We cannot afford a repeat of the last election where the major parties said don’t worry, we won’t change anything.

Allegra Spender Member for Wentworth

Jan 5, 2025 – 2.40pm

Top of the resolution list for 2025 for all federal politicians should be economic reform.

The mid-year economic and fiscal outlook highlighted the urgency. Despite low unemployment, high participation and good terms of trade, we face large ongoing deficits. Plus we have flatlining productivity, an ageing population, an urgent energy transition, and young people falling behind.

Neither Prime Minister Anthony Albanese nor Opposition Leader Peter Dutton seems willing to face the need for reform.  Alex Ellinghausen

Only 15 per cent of Australians believe our children will be able to access housing without the bank of mum and dad. Young Australians are unable to reach milestones, such as having a family and buying a home, that their parents had passed at their age.

That isn’t the country we tell ourselves we are. The situation will get worse unless we deliberately change course. We cannot afford a repeat of the last election where the major parties said don’t worry, we won’t change anything.

Reform needs to be across regulation, the non-market sector, and the tax system.

Government is making it harder for business to be productive. This is not a new phenomenon, but given the urgency of our productivity challenges, we need to address it with new energy. It takes almost 50 per cent longer to build a home than it did in 2020, and labour productivity in construction has fallen 18 per cent since 2014.

IR regulation is critical. The range and scope of the government’s IR reforms have made things worse. But we need to move beyond the election-driven pendulum swing of IR to a truly constructive way forward.
******************************
# What is asked:
According to the article on economic reform, by how much has labor productivity in construction fallen since 2014?
******************************
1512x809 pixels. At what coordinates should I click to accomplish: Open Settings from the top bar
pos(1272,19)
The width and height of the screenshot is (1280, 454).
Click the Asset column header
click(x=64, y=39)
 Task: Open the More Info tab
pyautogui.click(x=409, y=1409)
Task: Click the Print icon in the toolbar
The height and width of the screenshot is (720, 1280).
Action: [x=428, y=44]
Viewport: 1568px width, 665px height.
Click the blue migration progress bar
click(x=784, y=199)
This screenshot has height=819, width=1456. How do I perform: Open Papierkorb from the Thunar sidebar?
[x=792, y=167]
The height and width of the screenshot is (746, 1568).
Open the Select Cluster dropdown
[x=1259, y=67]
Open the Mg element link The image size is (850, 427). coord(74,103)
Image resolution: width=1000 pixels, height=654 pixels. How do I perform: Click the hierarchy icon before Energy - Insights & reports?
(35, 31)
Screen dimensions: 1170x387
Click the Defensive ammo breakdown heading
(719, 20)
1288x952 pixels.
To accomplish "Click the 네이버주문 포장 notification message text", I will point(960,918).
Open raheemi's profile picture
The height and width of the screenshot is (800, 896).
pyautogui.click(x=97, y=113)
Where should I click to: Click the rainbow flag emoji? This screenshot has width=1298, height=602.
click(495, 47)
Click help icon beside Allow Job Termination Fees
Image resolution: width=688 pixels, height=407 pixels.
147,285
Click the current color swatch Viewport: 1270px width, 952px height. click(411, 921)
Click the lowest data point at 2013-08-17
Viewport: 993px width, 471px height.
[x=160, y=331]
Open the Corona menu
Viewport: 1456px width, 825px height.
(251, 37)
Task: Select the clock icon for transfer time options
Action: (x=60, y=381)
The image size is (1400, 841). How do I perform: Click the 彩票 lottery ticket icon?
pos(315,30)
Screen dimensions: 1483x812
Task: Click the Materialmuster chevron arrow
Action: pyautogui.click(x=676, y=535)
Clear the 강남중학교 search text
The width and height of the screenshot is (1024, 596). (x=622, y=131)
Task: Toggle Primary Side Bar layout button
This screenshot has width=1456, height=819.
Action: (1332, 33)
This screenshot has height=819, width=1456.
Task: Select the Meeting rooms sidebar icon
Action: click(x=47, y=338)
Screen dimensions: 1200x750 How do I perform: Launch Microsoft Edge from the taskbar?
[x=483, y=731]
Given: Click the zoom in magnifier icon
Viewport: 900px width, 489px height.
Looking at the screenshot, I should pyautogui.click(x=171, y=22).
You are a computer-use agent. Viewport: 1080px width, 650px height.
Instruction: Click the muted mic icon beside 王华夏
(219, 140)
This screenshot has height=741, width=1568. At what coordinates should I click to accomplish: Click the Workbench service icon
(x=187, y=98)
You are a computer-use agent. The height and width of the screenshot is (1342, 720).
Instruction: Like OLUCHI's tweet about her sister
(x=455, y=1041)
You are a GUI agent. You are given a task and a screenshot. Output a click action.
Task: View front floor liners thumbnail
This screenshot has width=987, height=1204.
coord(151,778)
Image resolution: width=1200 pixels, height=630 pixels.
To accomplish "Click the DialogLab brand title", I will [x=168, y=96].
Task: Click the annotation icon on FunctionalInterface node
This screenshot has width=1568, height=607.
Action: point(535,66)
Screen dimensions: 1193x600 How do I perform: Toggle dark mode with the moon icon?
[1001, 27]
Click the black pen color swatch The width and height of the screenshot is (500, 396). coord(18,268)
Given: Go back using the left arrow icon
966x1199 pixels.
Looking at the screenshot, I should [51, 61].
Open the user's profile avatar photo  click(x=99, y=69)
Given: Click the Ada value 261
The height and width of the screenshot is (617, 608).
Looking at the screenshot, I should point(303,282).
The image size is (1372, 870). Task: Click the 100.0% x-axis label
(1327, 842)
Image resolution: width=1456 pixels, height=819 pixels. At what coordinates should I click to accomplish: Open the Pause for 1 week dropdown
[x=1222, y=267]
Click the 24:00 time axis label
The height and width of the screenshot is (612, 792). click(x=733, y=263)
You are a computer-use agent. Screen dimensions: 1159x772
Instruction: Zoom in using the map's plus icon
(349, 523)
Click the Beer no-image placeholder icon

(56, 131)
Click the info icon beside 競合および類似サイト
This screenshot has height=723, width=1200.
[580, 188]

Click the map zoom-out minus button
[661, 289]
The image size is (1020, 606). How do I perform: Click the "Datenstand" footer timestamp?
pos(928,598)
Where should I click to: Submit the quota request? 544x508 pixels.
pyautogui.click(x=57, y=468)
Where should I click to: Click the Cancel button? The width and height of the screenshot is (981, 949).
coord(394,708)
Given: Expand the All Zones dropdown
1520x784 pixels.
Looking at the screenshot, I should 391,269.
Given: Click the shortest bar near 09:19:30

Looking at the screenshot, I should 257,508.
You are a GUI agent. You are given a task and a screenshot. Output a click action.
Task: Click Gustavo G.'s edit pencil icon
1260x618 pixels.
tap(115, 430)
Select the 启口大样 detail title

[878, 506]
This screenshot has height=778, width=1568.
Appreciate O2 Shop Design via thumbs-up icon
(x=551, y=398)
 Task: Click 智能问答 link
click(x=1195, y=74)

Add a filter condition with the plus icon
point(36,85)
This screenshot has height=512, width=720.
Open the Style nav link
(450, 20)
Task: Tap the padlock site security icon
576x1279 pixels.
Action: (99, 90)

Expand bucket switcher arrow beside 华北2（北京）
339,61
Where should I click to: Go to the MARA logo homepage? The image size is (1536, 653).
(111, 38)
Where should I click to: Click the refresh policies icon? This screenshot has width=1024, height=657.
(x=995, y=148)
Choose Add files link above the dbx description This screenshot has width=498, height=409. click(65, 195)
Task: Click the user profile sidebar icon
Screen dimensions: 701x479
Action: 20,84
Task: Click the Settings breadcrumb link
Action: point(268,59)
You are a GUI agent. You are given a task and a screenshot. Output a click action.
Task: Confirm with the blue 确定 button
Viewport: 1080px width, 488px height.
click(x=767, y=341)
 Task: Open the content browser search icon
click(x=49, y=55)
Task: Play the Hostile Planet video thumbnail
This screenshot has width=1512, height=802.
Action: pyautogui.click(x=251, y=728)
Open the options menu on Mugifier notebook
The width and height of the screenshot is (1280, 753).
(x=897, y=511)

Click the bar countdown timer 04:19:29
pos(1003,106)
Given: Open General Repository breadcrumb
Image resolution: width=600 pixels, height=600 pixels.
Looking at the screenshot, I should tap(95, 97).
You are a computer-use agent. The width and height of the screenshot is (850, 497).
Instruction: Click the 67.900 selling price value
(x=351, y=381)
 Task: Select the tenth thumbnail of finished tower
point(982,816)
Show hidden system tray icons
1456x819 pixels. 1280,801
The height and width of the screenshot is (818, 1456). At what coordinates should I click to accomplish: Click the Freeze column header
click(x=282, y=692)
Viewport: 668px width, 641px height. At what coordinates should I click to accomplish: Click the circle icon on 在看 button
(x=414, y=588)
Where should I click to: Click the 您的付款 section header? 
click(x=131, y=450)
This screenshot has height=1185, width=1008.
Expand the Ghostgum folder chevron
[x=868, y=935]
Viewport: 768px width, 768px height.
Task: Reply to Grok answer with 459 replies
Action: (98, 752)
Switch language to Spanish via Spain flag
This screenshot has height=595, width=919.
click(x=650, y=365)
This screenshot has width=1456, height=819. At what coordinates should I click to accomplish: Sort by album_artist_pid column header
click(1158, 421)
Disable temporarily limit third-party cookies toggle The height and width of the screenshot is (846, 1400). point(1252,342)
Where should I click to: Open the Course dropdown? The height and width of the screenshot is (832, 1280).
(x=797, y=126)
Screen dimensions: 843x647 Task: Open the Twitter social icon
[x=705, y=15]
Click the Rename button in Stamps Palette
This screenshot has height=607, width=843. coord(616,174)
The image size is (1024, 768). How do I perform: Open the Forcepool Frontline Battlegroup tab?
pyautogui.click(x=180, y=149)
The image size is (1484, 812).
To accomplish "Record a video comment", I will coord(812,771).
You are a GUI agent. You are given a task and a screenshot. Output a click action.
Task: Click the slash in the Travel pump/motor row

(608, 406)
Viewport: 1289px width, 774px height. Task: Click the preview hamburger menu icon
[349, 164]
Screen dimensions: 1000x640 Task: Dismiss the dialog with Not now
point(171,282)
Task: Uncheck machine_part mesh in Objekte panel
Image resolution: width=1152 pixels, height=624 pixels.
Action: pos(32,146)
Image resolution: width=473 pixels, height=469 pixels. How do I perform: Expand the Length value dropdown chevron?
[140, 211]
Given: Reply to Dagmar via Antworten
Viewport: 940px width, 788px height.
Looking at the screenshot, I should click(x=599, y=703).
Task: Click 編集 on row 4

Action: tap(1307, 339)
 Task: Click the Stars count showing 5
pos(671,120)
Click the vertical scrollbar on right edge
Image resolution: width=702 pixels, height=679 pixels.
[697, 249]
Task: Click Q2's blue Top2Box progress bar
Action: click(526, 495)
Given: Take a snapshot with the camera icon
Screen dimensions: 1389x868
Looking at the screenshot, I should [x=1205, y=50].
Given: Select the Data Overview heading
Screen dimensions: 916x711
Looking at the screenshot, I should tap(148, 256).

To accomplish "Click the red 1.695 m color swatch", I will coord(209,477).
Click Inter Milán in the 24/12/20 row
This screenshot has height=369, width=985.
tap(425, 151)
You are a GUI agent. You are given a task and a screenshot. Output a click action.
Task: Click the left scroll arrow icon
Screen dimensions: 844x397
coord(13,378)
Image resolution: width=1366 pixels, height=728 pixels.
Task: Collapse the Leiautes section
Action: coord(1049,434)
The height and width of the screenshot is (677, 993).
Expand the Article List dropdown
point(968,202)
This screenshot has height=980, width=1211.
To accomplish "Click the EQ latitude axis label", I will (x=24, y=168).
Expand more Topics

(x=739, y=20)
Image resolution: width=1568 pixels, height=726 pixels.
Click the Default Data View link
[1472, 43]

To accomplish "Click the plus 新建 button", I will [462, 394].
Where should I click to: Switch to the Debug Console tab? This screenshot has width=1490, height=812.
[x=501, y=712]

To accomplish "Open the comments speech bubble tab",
******************************
# Finished answer:
It has fallen 18 per cent.